> Consigne A
D'après le texte à lire, répondez brièvement aux questions suivantes.
(i) Dans quel pays se succèdent les coups et contrecoups d'État ?
(ii) En Argentine, qui se dispute le pouvoir par des marches et contre-marches ?
(iii) Quelles entrevues donnent lieu à des hypothèses sur leurs résultats ?
> Consigne B
Poursuivez le texte à lire en rédigeant la section qui suit son dernier titre, « Les Etats-Unis et l'O.N.U. ».

Pour suivre l’actualité pas à pas, il faudrait faire une place à ce qu’on peut appeler les faits divers de la politique internationale, comme la série de coups et contrecoups d’Etat en Syrie, les marches et contre-marches des militaires et des civils pour tenir le pouvoir en Argentine, et même les combinaisons de Fidel Castro pour tirer des dollars des prisonniers capturés l’an passé. Il faudrait aussi aligner les hypothèses sur les résultats problématiques des entrevues De Gaulle-Fanfani et Fanfani-Adenauer ; tout cela nous ferait plutôt perdre le fil des questions sérieuses que de contribuer à les éclaircir.
Les Etats-Unis et l’O.N.U.

> Données enregistrées
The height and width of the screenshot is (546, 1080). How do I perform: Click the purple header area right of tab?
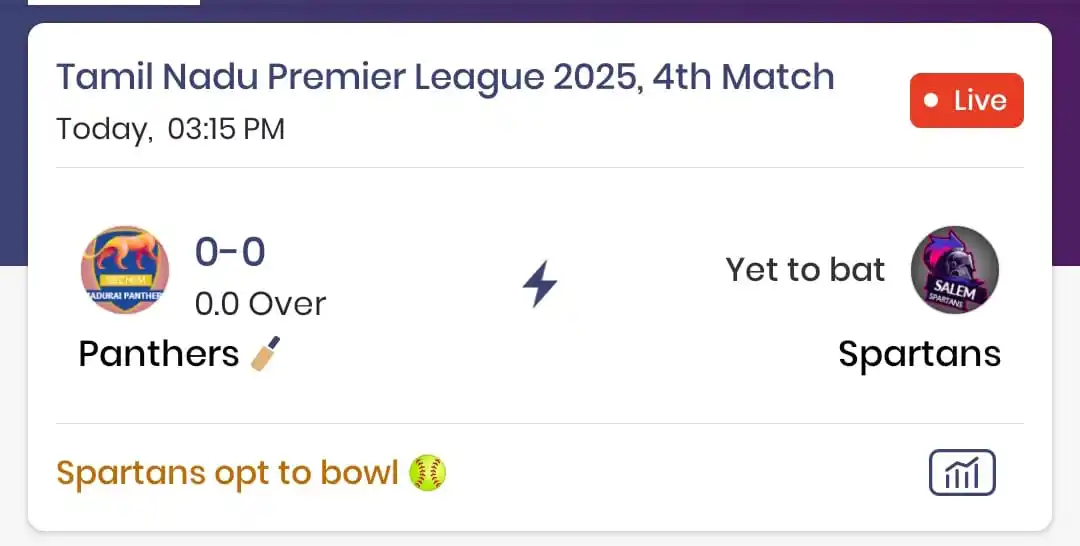point(640,10)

> Réponse finale A
(i) En Syrie.
(ii) Les militaires et les civils.
(iii) Les entrevues De Gaulle-Fanfani et Fanfani-Adenauer.

> Réponse finale B
Il n’en manque cependant pas. En particulier, la controverse qui s’est élevée aux Etats-Unis au sujet de l’influence de la diplomatie à l’O.N.U. sur la politique extérieure globale des U.S.A. L’intérêt du débat, c’est qu’il a été soulevé aussi bien par les amis démocrates Kennedy-Rusk à la Maison Blanche et par les républicains. Le gonflement de l’O.N.U. et ses prétentions à juger de tout conflit dans le monde, ont contraint les Américains à mener conjointement deux politiques et d’avoir par là-même deux porte-paroles, Stevenson au Palais de Verre et Kennedy-Rusk à la Maison Blanche. L’une et l’autre si difficiles à harmoniser qu’on a parlé de conflit entre le Président et son représentant aux Nations-Unies. Les critiques sont cependant d’accord sur deux points. – quelques extrémistes mis à part -, les Etats-Unis ne doivent pas quitter l’O.N.U. quoique l’O.N.U. ne fonctionne pas à notre satisfaction, et que son évolution nous inquiète.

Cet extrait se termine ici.